Saved entries:
* * * * * * * * *
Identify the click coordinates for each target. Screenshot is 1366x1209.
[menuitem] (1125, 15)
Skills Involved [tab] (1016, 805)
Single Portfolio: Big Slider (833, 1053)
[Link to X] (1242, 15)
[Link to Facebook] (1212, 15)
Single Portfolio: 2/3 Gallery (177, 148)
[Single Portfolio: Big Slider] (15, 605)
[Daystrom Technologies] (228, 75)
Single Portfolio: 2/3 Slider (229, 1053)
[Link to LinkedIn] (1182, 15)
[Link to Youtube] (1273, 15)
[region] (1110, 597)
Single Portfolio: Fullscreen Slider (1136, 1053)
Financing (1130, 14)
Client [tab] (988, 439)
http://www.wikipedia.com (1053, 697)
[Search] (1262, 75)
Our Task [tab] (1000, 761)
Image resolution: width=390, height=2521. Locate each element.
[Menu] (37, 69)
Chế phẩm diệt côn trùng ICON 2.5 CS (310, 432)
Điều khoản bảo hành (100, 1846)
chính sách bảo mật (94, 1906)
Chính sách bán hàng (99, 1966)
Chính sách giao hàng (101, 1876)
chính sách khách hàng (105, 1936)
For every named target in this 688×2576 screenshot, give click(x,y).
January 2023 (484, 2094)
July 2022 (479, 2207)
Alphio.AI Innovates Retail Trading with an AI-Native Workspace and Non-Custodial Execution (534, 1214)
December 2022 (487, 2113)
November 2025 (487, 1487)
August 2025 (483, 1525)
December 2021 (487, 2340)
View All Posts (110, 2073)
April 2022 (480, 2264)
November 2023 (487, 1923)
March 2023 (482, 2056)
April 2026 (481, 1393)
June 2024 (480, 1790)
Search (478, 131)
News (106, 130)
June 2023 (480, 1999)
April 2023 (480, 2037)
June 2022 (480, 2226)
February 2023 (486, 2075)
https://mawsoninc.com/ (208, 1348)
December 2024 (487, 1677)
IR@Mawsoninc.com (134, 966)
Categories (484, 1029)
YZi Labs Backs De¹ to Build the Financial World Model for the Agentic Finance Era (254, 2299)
* * * * * * * * *
> Exercise details
Reproduce all entries. Keep them exact.

> Result
Identify the click coordinates for each target. Screenshot is 1366x1209.
[menuitem] (1125, 15)
Skills Involved [tab] (1016, 805)
Single Portfolio: Big Slider (833, 1053)
[Link to X] (1242, 15)
[Link to Facebook] (1212, 15)
Single Portfolio: 2/3 Gallery (177, 148)
[Single Portfolio: Big Slider] (15, 605)
[Daystrom Technologies] (228, 75)
Single Portfolio: 2/3 Slider (229, 1053)
[Link to LinkedIn] (1182, 15)
[Link to Youtube] (1273, 15)
[region] (1110, 597)
Single Portfolio: Fullscreen Slider (1136, 1053)
Financing (1130, 14)
Client [tab] (988, 439)
http://www.wikipedia.com (1053, 697)
[Search] (1262, 75)
Our Task [tab] (1000, 761)
Image resolution: width=390, height=2521. Locate each element.
[Menu] (37, 69)
Chế phẩm diệt côn trùng ICON 2.5 CS (310, 432)
Điều khoản bảo hành (100, 1846)
chính sách bảo mật (94, 1906)
Chính sách bán hàng (99, 1966)
Chính sách giao hàng (101, 1876)
chính sách khách hàng (105, 1936)
For every named target in this 688×2576 screenshot, give click(x,y).
January 2023 (484, 2094)
July 2022 (479, 2207)
Alphio.AI Innovates Retail Trading with an AI-Native Workspace and Non-Custodial Execution (534, 1214)
December 2022 (487, 2113)
November 2025 (487, 1487)
August 2025 (483, 1525)
December 2021 (487, 2340)
View All Posts (110, 2073)
April 2022 (480, 2264)
November 2023 (487, 1923)
March 2023 (482, 2056)
April 2026 (481, 1393)
June 2024 (480, 1790)
Search (478, 131)
News (106, 130)
June 2023 (480, 1999)
April 2023 (480, 2037)
June 2022 (480, 2226)
February 2023 (486, 2075)
https://mawsoninc.com/ (208, 1348)
December 2024 (487, 1677)
IR@Mawsoninc.com (134, 966)
Categories (484, 1029)
YZi Labs Backs De¹ to Build the Financial World Model for the Agentic Finance Era (254, 2299)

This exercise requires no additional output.